▸ **What you will do**
Rewrite the records below, replacing every occurrence of "legend swatch" with "color key" and changing nothing else.

↓↓↓

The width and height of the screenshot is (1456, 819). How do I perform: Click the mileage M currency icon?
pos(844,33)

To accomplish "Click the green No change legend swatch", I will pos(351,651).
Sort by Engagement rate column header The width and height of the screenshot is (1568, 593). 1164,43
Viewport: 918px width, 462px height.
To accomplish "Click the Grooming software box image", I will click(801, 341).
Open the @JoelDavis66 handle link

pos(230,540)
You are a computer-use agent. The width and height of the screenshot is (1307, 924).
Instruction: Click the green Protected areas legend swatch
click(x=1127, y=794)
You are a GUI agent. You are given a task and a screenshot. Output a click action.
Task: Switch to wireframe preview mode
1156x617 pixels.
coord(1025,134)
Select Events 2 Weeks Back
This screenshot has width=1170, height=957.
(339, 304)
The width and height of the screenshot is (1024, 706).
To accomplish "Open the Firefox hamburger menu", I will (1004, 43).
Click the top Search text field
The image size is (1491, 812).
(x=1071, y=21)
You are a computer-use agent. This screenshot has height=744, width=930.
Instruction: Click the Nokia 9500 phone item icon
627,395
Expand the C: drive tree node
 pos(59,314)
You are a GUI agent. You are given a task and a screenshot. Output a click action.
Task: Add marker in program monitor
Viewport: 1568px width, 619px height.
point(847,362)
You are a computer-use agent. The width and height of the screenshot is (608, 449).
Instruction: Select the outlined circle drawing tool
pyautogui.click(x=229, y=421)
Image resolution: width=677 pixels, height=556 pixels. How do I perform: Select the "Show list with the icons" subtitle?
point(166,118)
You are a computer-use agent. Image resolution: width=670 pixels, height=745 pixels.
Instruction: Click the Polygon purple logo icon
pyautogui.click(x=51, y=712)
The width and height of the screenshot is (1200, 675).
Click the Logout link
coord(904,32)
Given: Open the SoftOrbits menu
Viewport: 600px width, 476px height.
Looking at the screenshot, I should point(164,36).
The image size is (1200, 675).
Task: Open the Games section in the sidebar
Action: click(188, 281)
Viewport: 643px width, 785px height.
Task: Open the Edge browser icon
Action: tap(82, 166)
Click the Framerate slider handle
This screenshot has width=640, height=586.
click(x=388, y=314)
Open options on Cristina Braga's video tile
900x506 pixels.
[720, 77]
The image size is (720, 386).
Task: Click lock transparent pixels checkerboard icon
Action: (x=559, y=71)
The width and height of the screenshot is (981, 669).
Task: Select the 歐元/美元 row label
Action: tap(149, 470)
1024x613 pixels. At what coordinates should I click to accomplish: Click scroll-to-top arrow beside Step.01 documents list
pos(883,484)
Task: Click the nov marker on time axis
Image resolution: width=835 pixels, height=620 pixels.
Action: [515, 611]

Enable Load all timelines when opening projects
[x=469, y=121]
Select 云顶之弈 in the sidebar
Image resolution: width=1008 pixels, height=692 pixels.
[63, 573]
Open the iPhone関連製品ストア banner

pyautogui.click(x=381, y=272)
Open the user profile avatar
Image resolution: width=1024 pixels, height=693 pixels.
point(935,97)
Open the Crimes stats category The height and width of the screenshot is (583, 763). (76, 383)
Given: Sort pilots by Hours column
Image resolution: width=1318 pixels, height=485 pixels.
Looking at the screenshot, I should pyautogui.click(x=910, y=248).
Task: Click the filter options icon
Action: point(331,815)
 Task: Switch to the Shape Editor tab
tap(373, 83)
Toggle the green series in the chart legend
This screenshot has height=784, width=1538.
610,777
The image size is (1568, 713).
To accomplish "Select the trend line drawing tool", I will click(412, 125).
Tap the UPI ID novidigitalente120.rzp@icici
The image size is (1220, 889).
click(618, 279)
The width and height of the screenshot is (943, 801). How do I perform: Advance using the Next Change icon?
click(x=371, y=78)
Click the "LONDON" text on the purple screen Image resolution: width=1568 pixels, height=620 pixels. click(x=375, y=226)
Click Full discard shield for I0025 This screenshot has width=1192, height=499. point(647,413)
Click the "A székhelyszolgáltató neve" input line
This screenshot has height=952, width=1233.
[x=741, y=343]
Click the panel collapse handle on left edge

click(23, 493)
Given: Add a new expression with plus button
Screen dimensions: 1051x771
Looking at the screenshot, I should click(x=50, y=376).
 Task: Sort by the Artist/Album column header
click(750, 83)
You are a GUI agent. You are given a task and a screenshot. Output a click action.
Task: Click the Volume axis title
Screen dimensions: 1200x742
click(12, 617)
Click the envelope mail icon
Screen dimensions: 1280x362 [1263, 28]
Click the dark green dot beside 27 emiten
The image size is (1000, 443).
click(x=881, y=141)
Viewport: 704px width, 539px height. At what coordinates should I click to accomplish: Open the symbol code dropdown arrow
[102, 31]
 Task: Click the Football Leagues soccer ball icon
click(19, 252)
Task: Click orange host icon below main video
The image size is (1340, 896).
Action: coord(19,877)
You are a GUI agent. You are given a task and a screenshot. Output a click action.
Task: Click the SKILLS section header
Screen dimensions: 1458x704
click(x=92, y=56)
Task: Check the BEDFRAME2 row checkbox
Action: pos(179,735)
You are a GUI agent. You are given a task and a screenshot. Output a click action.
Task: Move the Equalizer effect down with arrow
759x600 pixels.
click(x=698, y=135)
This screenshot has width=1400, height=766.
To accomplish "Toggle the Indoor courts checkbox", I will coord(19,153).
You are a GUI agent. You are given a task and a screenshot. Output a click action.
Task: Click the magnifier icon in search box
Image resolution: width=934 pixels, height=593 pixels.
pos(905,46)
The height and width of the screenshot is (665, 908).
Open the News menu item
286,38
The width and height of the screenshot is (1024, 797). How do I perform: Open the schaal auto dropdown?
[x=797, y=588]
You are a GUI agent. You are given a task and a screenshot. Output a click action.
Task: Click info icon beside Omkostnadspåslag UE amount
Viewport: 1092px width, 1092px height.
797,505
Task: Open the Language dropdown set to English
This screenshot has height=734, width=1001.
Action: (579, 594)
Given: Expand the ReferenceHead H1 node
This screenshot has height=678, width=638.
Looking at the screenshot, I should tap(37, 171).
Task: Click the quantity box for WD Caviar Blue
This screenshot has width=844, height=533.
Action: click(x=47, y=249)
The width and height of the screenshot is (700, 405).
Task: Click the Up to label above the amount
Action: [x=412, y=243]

↑↑↑

▸ **Output below**
The width and height of the screenshot is (1456, 819). How do I perform: Click the mileage M currency icon?
pos(844,33)

To accomplish "Click the green No change color key", I will pos(351,651).
Sort by Engagement rate column header The width and height of the screenshot is (1568, 593). 1164,43
Viewport: 918px width, 462px height.
To accomplish "Click the Grooming software box image", I will click(801, 341).
Open the @JoelDavis66 handle link

pos(230,540)
You are a computer-use agent. The width and height of the screenshot is (1307, 924).
Instruction: Click the green Protected areas color key
click(x=1127, y=794)
You are a GUI agent. You are given a task and a screenshot. Output a click action.
Task: Switch to wireframe preview mode
1156x617 pixels.
coord(1025,134)
Select Events 2 Weeks Back
This screenshot has width=1170, height=957.
(339, 304)
The width and height of the screenshot is (1024, 706).
To accomplish "Open the Firefox hamburger menu", I will (1004, 43).
Click the top Search text field
The image size is (1491, 812).
(x=1071, y=21)
You are a computer-use agent. This screenshot has height=744, width=930.
Instruction: Click the Nokia 9500 phone item icon
627,395
Expand the C: drive tree node
 pos(59,314)
You are a GUI agent. You are given a task and a screenshot. Output a click action.
Task: Add marker in program monitor
Viewport: 1568px width, 619px height.
point(847,362)
You are a computer-use agent. The width and height of the screenshot is (608, 449).
Instruction: Select the outlined circle drawing tool
pyautogui.click(x=229, y=421)
Image resolution: width=677 pixels, height=556 pixels. How do I perform: Select the "Show list with the icons" subtitle?
point(166,118)
You are a computer-use agent. Image resolution: width=670 pixels, height=745 pixels.
Instruction: Click the Polygon purple logo icon
pyautogui.click(x=51, y=712)
The width and height of the screenshot is (1200, 675).
Click the Logout link
coord(904,32)
Given: Open the SoftOrbits menu
Viewport: 600px width, 476px height.
Looking at the screenshot, I should point(164,36).
The image size is (1200, 675).
Task: Open the Games section in the sidebar
Action: click(188, 281)
Viewport: 643px width, 785px height.
Task: Open the Edge browser icon
Action: tap(82, 166)
Click the Framerate slider handle
This screenshot has width=640, height=586.
click(x=388, y=314)
Open options on Cristina Braga's video tile
900x506 pixels.
[720, 77]
The image size is (720, 386).
Task: Click lock transparent pixels checkerboard icon
Action: (x=559, y=71)
The width and height of the screenshot is (981, 669).
Task: Select the 歐元/美元 row label
Action: tap(149, 470)
1024x613 pixels. At what coordinates should I click to accomplish: Click scroll-to-top arrow beside Step.01 documents list
pos(883,484)
Task: Click the nov marker on time axis
Image resolution: width=835 pixels, height=620 pixels.
Action: [515, 611]

Enable Load all timelines when opening projects
[x=469, y=121]
Select 云顶之弈 in the sidebar
Image resolution: width=1008 pixels, height=692 pixels.
[63, 573]
Open the iPhone関連製品ストア banner

pyautogui.click(x=381, y=272)
Open the user profile avatar
Image resolution: width=1024 pixels, height=693 pixels.
point(935,97)
Open the Crimes stats category The height and width of the screenshot is (583, 763). (76, 383)
Given: Sort pilots by Hours column
Image resolution: width=1318 pixels, height=485 pixels.
Looking at the screenshot, I should pyautogui.click(x=910, y=248).
Task: Click the filter options icon
Action: point(331,815)
 Task: Switch to the Shape Editor tab
tap(373, 83)
Toggle the green series in the chart legend
This screenshot has height=784, width=1538.
610,777
The image size is (1568, 713).
To accomplish "Select the trend line drawing tool", I will click(412, 125).
Tap the UPI ID novidigitalente120.rzp@icici
The image size is (1220, 889).
click(618, 279)
The width and height of the screenshot is (943, 801). How do I perform: Advance using the Next Change icon?
click(x=371, y=78)
Click the "LONDON" text on the purple screen Image resolution: width=1568 pixels, height=620 pixels. click(x=375, y=226)
Click Full discard shield for I0025 This screenshot has width=1192, height=499. point(647,413)
Click the "A székhelyszolgáltató neve" input line
This screenshot has height=952, width=1233.
[x=741, y=343]
Click the panel collapse handle on left edge

click(23, 493)
Given: Add a new expression with plus button
Screen dimensions: 1051x771
Looking at the screenshot, I should click(x=50, y=376).
 Task: Sort by the Artist/Album column header
click(750, 83)
You are a GUI agent. You are given a task and a screenshot. Output a click action.
Task: Click the Volume axis title
Screen dimensions: 1200x742
click(12, 617)
Click the envelope mail icon
Screen dimensions: 1280x362 [1263, 28]
Click the dark green dot beside 27 emiten
The image size is (1000, 443).
click(x=881, y=141)
Viewport: 704px width, 539px height. At what coordinates should I click to accomplish: Open the symbol code dropdown arrow
[102, 31]
 Task: Click the Football Leagues soccer ball icon
click(19, 252)
Task: Click orange host icon below main video
The image size is (1340, 896).
Action: coord(19,877)
You are a GUI agent. You are given a task and a screenshot. Output a click action.
Task: Click the SKILLS section header
Screen dimensions: 1458x704
click(x=92, y=56)
Task: Check the BEDFRAME2 row checkbox
Action: pos(179,735)
You are a GUI agent. You are given a task and a screenshot. Output a click action.
Task: Move the Equalizer effect down with arrow
759x600 pixels.
click(x=698, y=135)
This screenshot has width=1400, height=766.
To accomplish "Toggle the Indoor courts checkbox", I will coord(19,153).
You are a GUI agent. You are given a task and a screenshot. Output a click action.
Task: Click the magnifier icon in search box
Image resolution: width=934 pixels, height=593 pixels.
pos(905,46)
The height and width of the screenshot is (665, 908).
Open the News menu item
286,38
The width and height of the screenshot is (1024, 797). How do I perform: Open the schaal auto dropdown?
[x=797, y=588]
You are a GUI agent. You are given a task and a screenshot. Output a click action.
Task: Click info icon beside Omkostnadspåslag UE amount
Viewport: 1092px width, 1092px height.
797,505
Task: Open the Language dropdown set to English
This screenshot has height=734, width=1001.
Action: (579, 594)
Given: Expand the ReferenceHead H1 node
This screenshot has height=678, width=638.
Looking at the screenshot, I should tap(37, 171).
Task: Click the quantity box for WD Caviar Blue
This screenshot has width=844, height=533.
Action: click(x=47, y=249)
The width and height of the screenshot is (700, 405).
Task: Click the Up to label above the amount
Action: [x=412, y=243]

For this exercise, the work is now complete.